Permite, de forma simples, criar aplicações mais ou menos complexas. Podem ser feitas para um grupo de amigos, para famílias, para grupos mais ou menos alargadas ou para o mundo. Isto é, o mercado de aplicações para Android pode ganhar, muito rapidamente, milhares de novas aplicações.

Acontece que, ao contrário da App Store, da Apple, aqui não haverá qualquer entidade supervisora e que exija fazer aprovações prévias. Claro está que a qualidade e a utilidade podem ser as primeiras vítimas desta fórmula de abertura total. A segurança pode vir a seguir.

Mas, na perspectiva da Google, este é um risco calculado. O que a empresa quer, ao democratizar a construção de aplicações para Android, é ganhar massa crítica, conquistando mais clientes para o seu sistema operativo, sempre a pensar em obter outro tipo de massa no futuro. Se até uma criança pode fazer uma app, claro que essa criança tem de ter um telefone com Android. E os amigos também.

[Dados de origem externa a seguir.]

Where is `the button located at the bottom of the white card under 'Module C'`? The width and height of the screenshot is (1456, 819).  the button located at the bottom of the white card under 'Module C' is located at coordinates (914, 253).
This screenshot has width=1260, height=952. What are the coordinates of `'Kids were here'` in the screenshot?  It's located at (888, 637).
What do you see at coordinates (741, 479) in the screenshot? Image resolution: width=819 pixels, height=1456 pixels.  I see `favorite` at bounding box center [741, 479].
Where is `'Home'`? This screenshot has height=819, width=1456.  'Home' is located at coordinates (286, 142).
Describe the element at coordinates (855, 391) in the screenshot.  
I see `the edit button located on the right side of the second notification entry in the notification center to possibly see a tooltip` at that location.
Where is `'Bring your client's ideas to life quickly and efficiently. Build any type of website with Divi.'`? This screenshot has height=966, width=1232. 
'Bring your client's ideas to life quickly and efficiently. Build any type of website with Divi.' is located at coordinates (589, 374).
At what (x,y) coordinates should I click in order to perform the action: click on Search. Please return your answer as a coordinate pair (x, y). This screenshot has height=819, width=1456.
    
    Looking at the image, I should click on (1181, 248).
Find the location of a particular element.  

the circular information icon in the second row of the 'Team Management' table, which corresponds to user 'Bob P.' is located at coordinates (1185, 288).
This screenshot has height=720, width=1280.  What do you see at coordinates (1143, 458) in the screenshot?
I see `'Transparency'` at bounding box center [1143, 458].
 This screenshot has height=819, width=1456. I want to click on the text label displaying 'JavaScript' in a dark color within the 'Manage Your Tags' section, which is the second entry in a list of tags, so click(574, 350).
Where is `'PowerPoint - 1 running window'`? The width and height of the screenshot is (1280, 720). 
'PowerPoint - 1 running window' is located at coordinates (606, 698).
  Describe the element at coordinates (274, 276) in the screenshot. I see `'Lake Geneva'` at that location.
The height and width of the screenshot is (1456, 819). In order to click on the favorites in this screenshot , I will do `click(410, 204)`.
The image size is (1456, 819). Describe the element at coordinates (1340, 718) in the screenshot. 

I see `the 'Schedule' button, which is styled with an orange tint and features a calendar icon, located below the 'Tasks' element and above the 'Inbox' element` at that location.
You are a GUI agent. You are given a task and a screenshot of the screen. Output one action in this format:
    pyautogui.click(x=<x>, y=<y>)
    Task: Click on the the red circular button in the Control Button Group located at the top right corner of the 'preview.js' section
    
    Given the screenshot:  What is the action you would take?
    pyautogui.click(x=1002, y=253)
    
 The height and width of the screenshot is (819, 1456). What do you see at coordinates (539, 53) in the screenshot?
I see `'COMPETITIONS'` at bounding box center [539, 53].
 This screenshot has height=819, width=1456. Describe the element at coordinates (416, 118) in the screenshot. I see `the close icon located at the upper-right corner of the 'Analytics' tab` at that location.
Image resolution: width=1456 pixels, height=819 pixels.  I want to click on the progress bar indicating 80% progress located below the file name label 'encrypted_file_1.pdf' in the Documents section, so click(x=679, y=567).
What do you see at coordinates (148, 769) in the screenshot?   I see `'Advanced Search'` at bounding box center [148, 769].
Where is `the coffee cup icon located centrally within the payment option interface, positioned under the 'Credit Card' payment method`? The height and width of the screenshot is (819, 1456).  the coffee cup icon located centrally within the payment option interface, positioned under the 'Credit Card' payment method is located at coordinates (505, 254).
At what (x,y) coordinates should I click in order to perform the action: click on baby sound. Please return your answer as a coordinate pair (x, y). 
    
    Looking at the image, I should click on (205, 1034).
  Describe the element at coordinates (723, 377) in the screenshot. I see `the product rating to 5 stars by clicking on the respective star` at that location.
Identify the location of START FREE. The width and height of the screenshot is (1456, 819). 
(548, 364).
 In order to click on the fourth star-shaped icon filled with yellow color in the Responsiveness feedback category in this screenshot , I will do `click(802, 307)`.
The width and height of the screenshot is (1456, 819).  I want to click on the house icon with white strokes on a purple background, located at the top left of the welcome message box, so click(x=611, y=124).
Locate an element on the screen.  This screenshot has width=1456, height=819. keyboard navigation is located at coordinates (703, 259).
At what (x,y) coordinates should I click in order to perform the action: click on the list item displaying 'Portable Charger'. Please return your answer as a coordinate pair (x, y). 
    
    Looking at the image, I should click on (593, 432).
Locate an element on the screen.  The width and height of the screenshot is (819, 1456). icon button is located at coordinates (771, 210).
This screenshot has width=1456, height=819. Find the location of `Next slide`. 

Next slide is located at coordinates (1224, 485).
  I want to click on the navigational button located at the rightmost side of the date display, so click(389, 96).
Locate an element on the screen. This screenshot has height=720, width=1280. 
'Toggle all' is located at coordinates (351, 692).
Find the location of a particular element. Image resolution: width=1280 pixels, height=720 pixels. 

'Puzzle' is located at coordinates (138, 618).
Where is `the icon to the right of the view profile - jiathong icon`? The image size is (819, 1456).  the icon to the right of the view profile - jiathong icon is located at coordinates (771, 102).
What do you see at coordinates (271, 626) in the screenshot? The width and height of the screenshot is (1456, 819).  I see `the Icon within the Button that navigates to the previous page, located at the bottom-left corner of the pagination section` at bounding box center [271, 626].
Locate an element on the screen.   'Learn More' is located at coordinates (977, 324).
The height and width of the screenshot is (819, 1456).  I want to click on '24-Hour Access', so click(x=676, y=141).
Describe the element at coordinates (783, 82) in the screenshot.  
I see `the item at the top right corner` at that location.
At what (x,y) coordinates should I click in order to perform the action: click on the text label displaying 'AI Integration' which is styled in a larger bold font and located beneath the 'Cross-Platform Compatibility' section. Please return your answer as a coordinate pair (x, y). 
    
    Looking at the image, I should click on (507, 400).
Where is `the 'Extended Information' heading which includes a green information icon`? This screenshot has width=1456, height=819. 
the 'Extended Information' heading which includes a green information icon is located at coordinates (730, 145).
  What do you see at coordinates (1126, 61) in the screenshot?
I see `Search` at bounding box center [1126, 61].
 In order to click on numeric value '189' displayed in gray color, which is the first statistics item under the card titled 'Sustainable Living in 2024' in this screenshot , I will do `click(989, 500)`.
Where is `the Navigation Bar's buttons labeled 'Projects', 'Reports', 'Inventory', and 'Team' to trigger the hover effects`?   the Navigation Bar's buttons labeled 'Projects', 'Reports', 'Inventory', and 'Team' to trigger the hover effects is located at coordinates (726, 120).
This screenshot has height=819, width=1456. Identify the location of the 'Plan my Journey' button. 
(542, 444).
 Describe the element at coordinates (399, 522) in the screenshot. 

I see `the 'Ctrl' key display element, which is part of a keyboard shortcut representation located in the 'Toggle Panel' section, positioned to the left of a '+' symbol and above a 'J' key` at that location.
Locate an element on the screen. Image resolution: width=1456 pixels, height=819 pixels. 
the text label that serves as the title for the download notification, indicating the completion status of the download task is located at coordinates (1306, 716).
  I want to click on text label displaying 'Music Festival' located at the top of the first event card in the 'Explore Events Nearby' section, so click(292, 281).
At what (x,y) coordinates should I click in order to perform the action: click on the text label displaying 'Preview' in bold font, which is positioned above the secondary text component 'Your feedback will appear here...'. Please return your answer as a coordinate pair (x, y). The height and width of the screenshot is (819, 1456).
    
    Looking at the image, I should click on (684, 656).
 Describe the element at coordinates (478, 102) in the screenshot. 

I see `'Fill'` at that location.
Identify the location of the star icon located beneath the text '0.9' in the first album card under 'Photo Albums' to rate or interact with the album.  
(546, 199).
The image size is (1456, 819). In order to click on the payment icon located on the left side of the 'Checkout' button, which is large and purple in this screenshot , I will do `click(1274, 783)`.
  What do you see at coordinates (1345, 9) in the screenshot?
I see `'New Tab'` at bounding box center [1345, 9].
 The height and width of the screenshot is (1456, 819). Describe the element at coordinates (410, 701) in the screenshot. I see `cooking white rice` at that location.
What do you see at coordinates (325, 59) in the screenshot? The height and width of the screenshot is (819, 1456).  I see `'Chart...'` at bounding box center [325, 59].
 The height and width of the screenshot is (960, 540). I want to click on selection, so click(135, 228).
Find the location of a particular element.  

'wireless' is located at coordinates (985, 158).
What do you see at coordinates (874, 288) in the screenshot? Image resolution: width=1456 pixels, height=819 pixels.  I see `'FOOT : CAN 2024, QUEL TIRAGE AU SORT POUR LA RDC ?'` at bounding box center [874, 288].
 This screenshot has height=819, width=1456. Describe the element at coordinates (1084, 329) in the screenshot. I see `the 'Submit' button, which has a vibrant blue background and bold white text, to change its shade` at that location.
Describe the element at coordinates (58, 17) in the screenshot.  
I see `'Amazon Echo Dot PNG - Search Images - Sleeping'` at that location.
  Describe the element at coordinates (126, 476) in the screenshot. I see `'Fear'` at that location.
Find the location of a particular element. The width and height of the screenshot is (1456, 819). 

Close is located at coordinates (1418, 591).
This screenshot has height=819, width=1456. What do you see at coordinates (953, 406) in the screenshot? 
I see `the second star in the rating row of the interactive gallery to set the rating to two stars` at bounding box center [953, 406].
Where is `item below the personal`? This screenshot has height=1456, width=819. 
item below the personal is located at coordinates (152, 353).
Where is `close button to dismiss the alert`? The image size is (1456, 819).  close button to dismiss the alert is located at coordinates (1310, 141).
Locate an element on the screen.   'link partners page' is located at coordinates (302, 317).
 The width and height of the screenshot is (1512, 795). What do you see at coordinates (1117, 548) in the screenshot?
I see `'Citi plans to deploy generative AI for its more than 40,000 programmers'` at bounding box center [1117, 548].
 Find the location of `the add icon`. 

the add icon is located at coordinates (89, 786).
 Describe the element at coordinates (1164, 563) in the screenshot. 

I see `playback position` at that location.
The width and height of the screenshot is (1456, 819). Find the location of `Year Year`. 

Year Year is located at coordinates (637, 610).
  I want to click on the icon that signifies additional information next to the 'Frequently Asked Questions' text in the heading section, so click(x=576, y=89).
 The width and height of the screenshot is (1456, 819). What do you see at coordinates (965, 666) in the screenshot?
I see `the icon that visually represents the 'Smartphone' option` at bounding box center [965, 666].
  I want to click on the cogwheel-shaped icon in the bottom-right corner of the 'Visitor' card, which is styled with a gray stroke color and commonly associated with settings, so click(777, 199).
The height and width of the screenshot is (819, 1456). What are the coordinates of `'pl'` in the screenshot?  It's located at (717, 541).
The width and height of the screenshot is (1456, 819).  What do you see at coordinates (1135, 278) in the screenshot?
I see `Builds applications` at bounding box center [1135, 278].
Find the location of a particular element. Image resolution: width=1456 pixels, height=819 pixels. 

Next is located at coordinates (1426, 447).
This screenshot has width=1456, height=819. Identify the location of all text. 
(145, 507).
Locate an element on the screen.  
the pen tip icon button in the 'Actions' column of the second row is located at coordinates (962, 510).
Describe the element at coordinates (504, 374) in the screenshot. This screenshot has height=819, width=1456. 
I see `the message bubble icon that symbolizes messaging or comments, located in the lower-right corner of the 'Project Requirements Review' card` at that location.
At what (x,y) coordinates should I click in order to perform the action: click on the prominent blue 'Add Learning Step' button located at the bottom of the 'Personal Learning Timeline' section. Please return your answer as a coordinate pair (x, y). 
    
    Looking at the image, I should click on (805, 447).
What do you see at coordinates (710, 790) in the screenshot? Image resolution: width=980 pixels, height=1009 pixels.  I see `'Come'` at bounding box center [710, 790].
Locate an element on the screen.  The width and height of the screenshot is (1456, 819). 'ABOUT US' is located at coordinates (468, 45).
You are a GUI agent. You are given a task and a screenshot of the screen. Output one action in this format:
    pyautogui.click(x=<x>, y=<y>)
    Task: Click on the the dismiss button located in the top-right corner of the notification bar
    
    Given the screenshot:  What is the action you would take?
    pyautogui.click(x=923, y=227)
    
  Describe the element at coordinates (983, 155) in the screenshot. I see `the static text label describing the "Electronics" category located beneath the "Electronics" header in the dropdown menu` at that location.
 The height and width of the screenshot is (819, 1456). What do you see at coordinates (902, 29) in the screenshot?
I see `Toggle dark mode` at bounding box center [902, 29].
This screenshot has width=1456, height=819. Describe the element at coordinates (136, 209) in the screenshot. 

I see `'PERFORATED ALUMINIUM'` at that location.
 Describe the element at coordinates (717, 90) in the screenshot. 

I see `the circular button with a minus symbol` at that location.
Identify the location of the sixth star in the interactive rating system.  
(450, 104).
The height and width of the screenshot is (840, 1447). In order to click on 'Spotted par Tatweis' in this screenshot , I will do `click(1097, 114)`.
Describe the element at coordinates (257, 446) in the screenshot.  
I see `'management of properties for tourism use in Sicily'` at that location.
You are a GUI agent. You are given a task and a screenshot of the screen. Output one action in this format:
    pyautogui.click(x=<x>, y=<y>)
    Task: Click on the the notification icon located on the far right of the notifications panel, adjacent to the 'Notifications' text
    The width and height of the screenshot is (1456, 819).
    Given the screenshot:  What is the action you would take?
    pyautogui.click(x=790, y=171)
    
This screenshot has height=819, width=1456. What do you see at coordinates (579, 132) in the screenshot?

Neste aspecto, a Google ganha por larga vantagem à Apple, que ainda ‘exige’ a elaboração de aplicações em computadores com o sistema operativo da empresa da maça e impõe um sistema de aprovação prévia.

Até ver o iPhone – e respectiva família, iPod e iPad –, ainda tem mais e melhores aplicações. A médio prazo pode até ter melhores mas pode já não ter mais. E isso pode ser importante.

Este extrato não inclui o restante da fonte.